--- Material for the task ---
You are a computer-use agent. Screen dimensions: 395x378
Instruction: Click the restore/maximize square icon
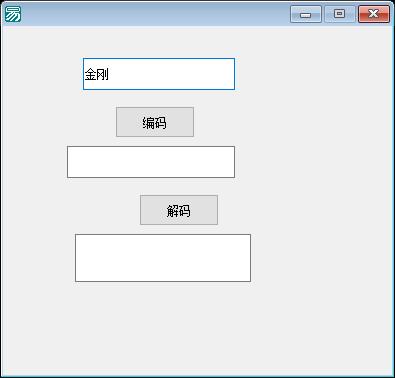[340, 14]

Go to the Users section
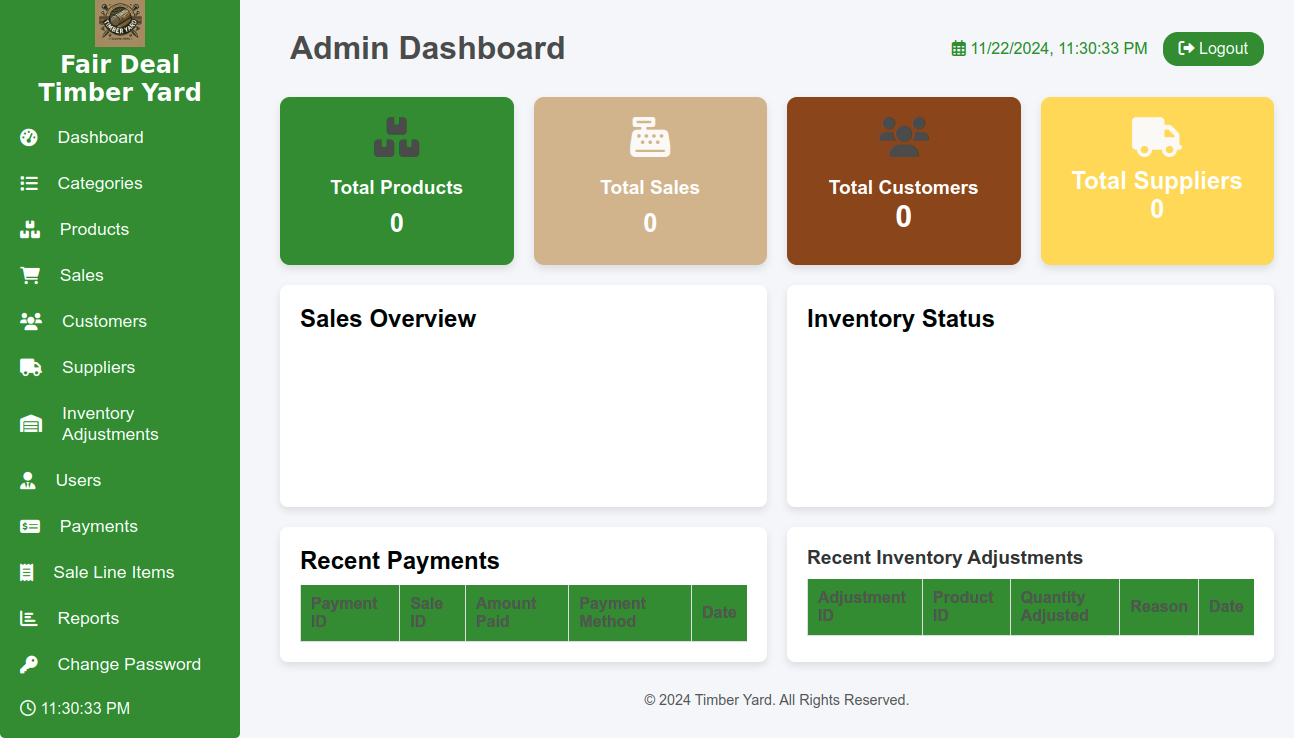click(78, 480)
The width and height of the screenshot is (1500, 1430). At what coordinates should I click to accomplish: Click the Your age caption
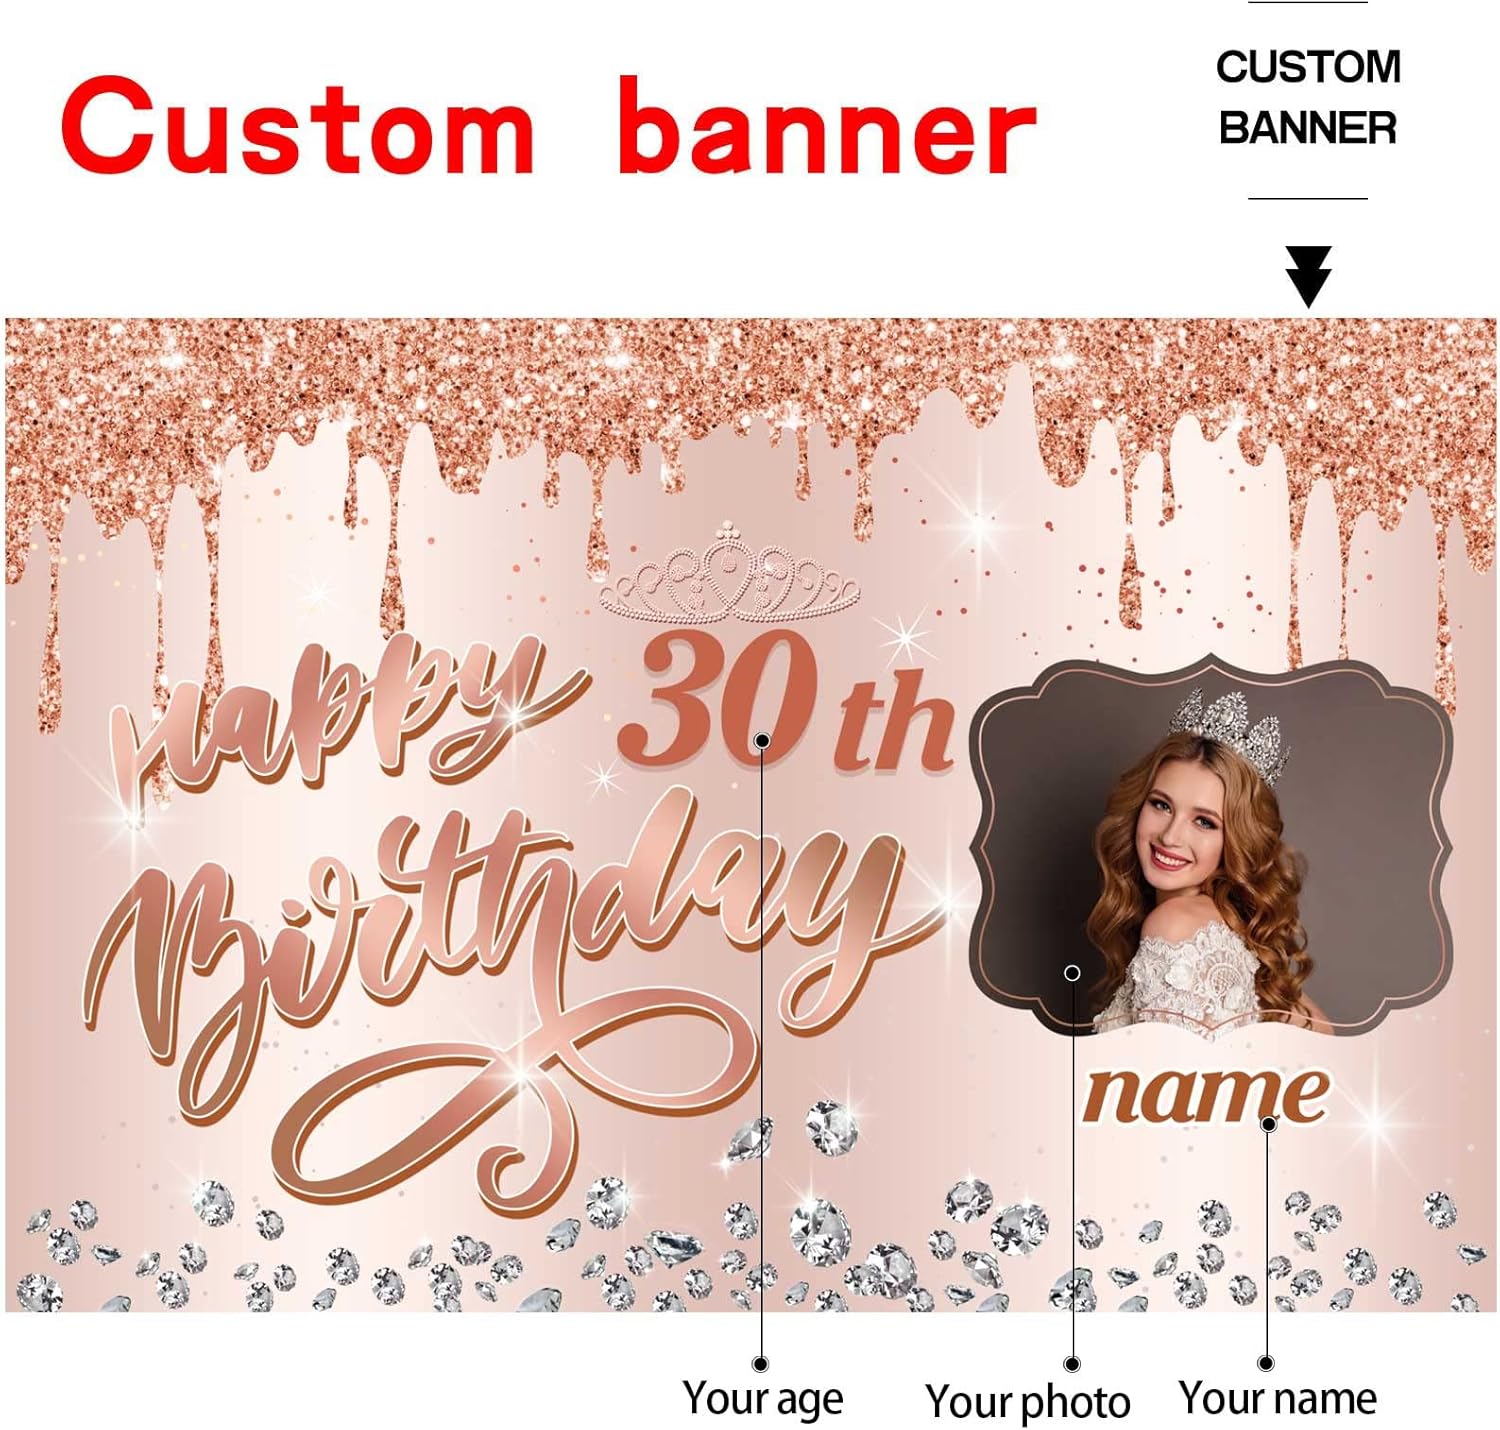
---
## [Assigned task]
Exclude all images and retype the data precisely.

## [Response area]
You are a computer-use agent. Screen dimensions: 395x378
Instruction: Click the restore/maximize square icon
[340, 14]

Go to the Users section
click(78, 480)
The width and height of the screenshot is (1500, 1430). At what coordinates should I click to accomplish: Click the Your age caption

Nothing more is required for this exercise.